PEG Value: This value is based on the PEG Ratio (price/earnings to growth ratio), where the PEG Value is the price where the PEG Ratio equals one (considered a “fair” value level), using future earnings estimates.
Very-Long-Term Linear Regression Trendline Value: This is the current value of the very-long-term (25 years or more) linear regression trendline of the stock price history, which could be seen as representing the long-term “mean” value of the stock price action.
Average Fair Value: This is simply the mathematical average of the above five “fair value” results for each stock.
Ockham Research Valuation: This isn’t a numeric value, but a positive/negative/neutral valuation based on three criteria – price/sales, price/cash earnings and dividend yield – relative to recent historical values for the stock.
The spreadsheet column under the heading “% Above/Below Average FV” basically sums it all up by comparing the current stock price of each of the 14 listed dividend stocks with its averaged “fair value.” If a stock is trading above its fair value, the percentage by which it’s doing so is shown in red; if it’s trading below fair value, the percentage amount is shown in green.

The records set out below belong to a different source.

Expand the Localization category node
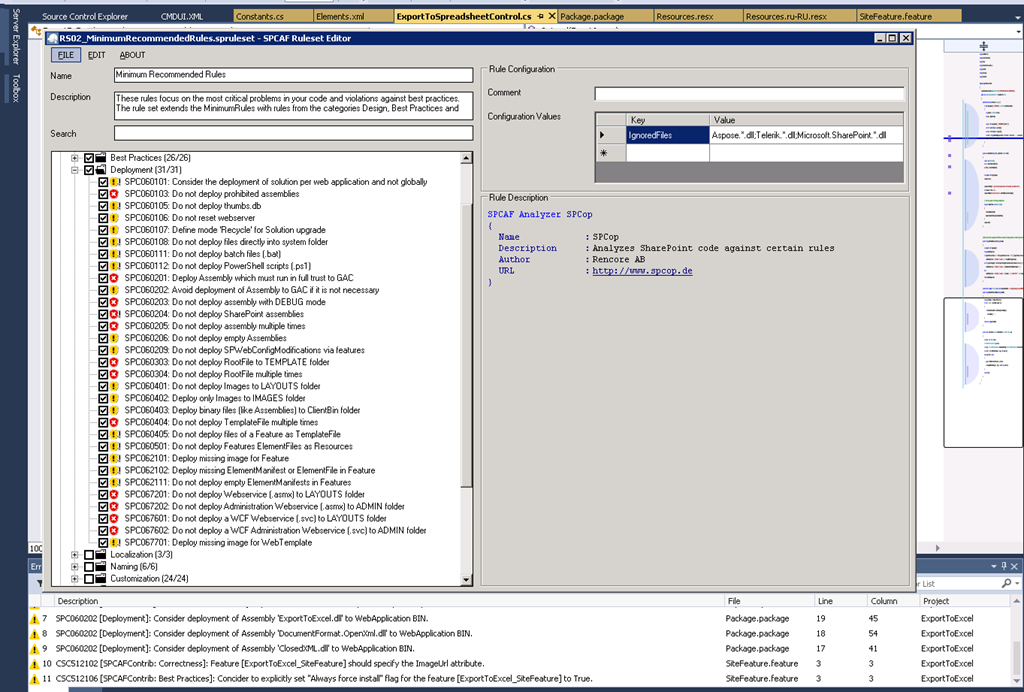This screenshot has height=692, width=1024. 75,554
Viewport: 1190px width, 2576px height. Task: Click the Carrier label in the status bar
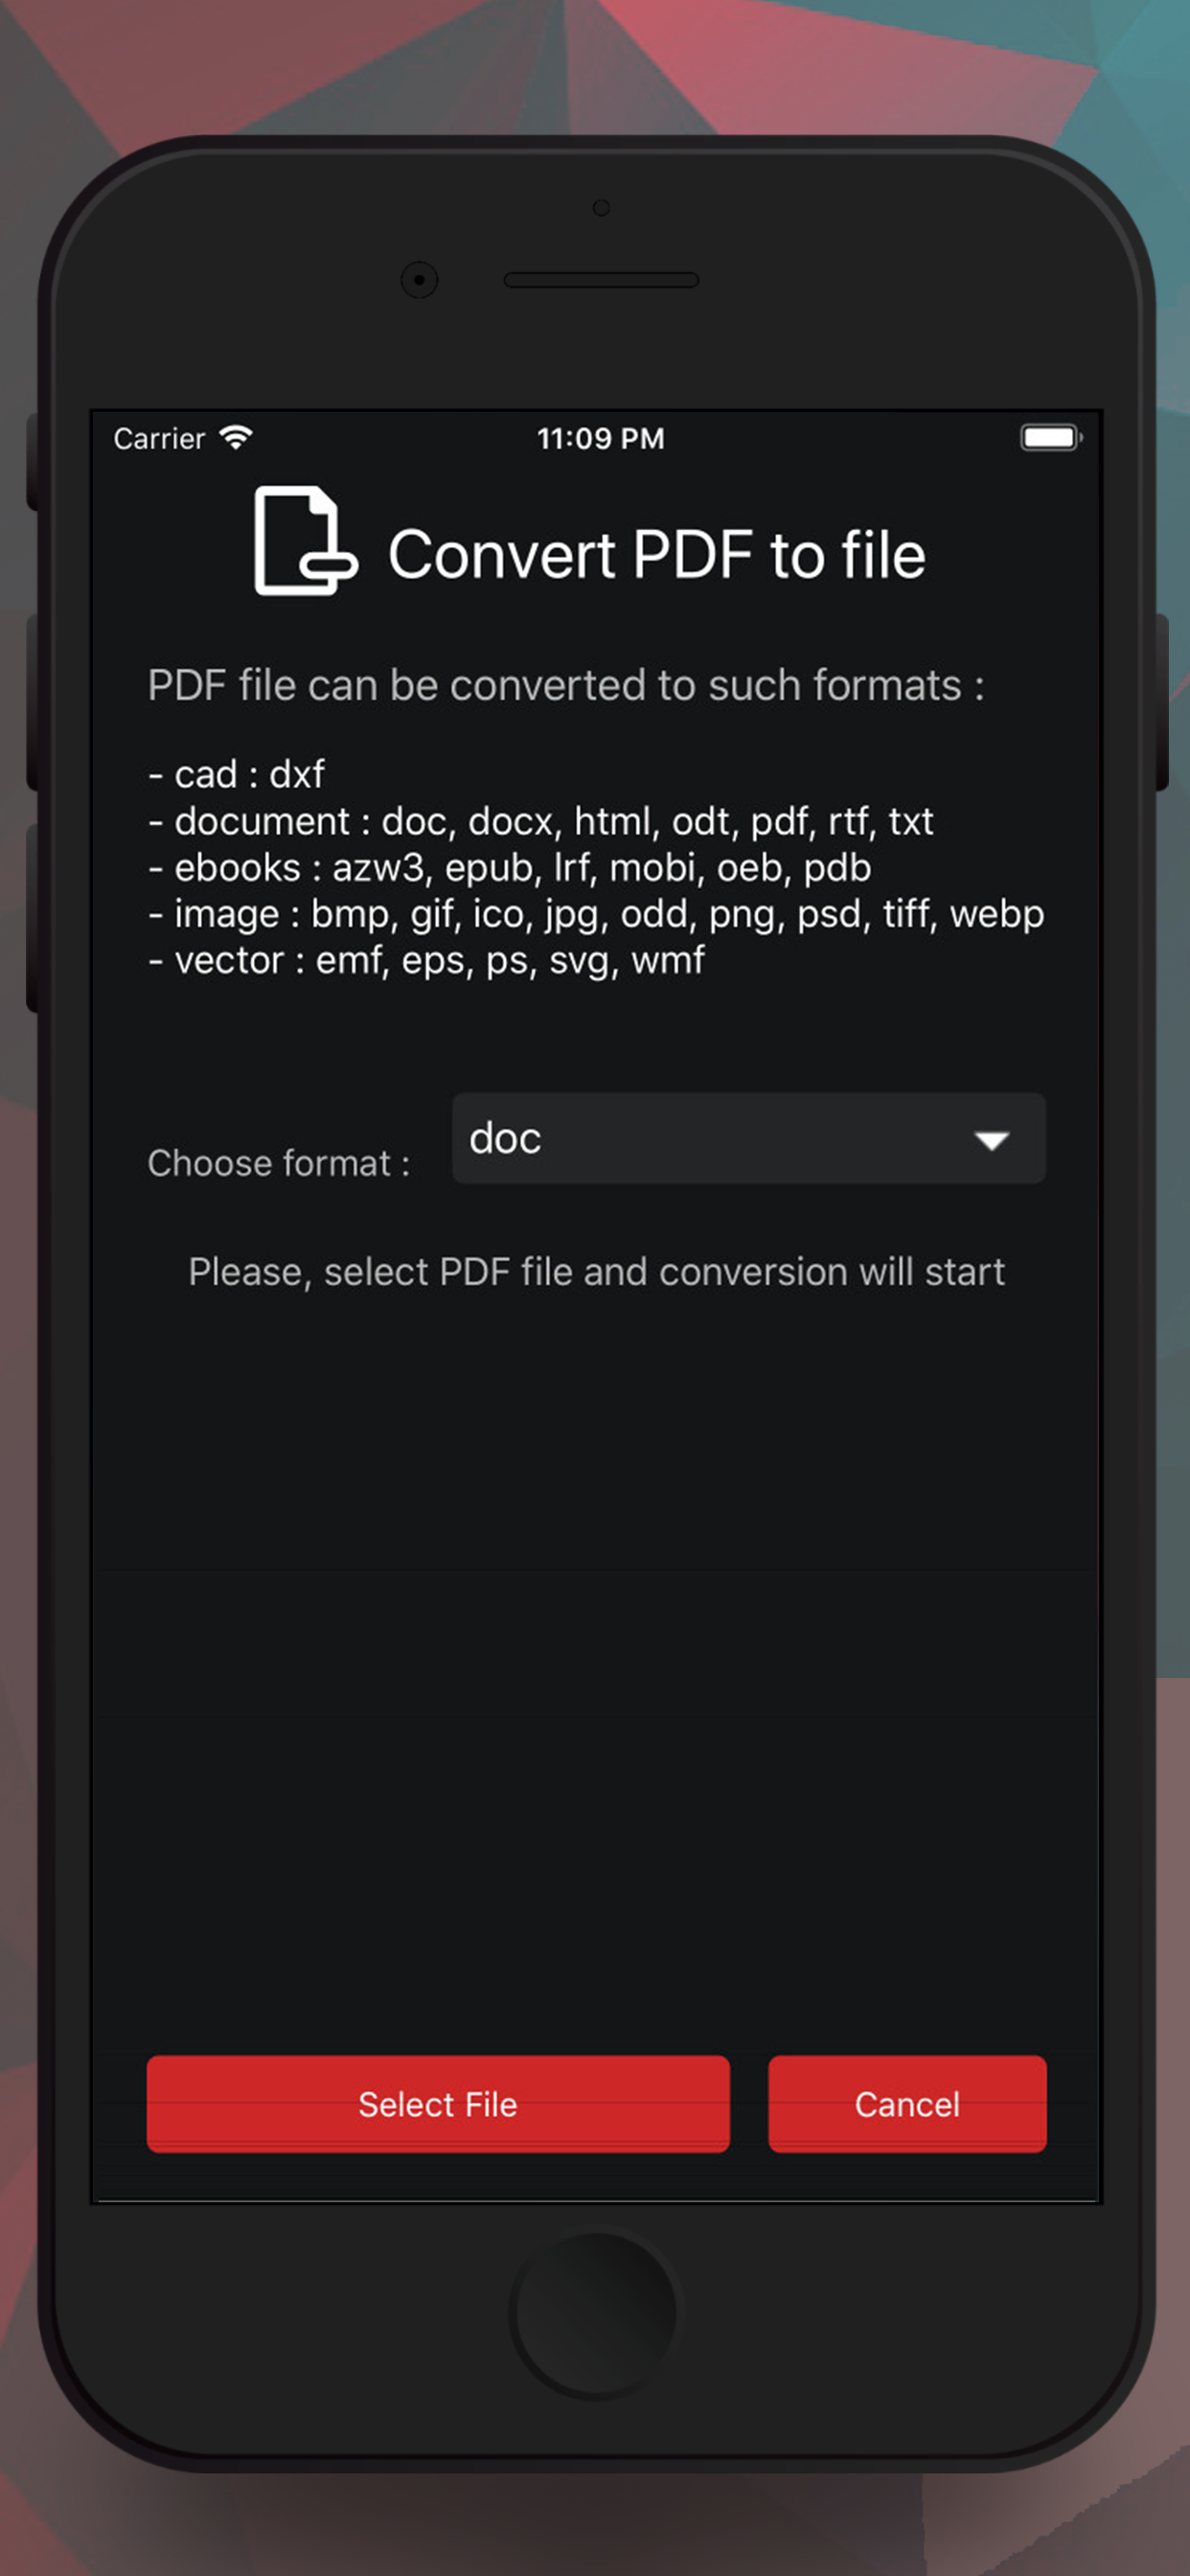pyautogui.click(x=158, y=437)
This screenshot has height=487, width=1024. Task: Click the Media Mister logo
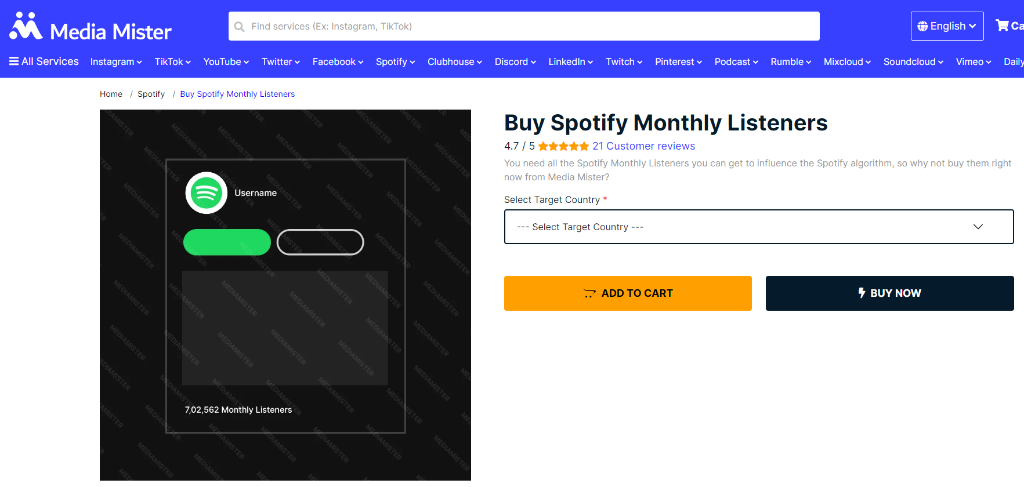tap(90, 27)
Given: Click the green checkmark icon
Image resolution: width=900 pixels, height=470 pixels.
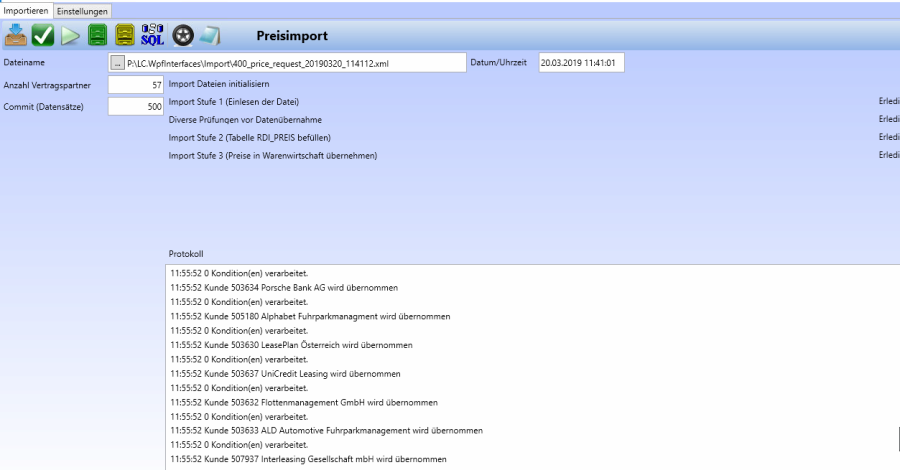Looking at the screenshot, I should (43, 37).
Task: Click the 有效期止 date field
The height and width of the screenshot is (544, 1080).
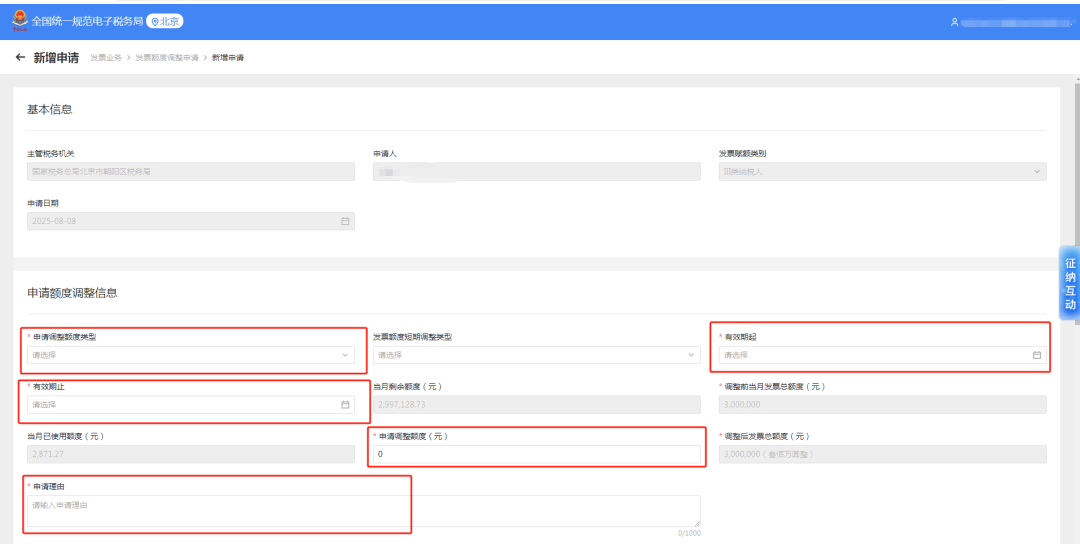Action: click(180, 405)
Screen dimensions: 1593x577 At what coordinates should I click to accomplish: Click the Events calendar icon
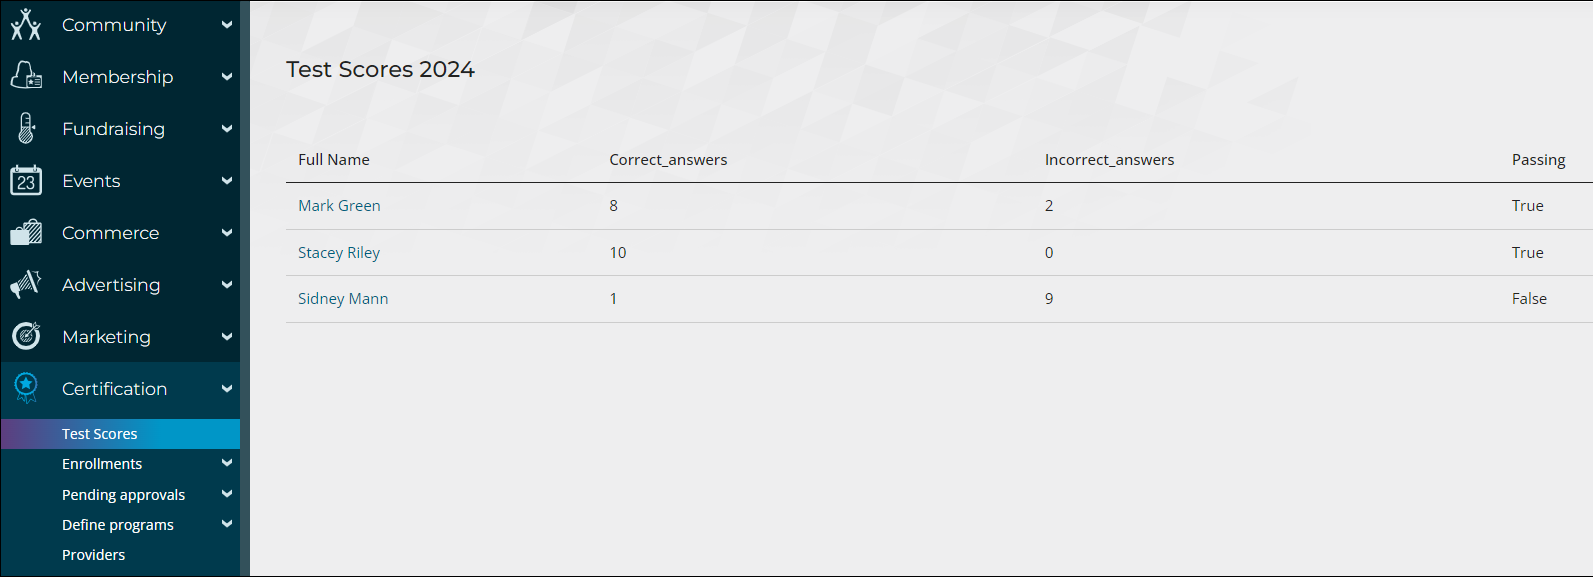click(x=26, y=180)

At the time of this posting (10/11/09), only three of the stocks are currently showing as undervalued – Automatic Data Processing, Sysco Corp. and Wal-Mart Stores – but not by much. None are trading more than 5% below their average fair value.
On the other hand, five of the stocks are trading well above (10%+) their fair values, including McDonalds, Nucor, 3M and Coca-Cola. The most “expensive” stocks on the list, according to the valuations, are Nucor and (surprisingly) Coca-Cola, each of which is shown as currently being about 35% above fair value (although the latter at least has a positive Ockham Research valuation).
I’m currently short some cash-secured put options on several of these dividend stocks, including Abbott Laboratories, Emerson Electric and Procter & Gamble, meaning I’m willing to have shares of these stocks be “put” to me at somewhat lower prices. I’ve been looking to establish similar positions in several other stocks on this list and will likely do so on any decent market pullback.
* Note: I’ve updated the spreadsheet to reflect changes/updates in reported earnings and analysts’ estimates since the original post.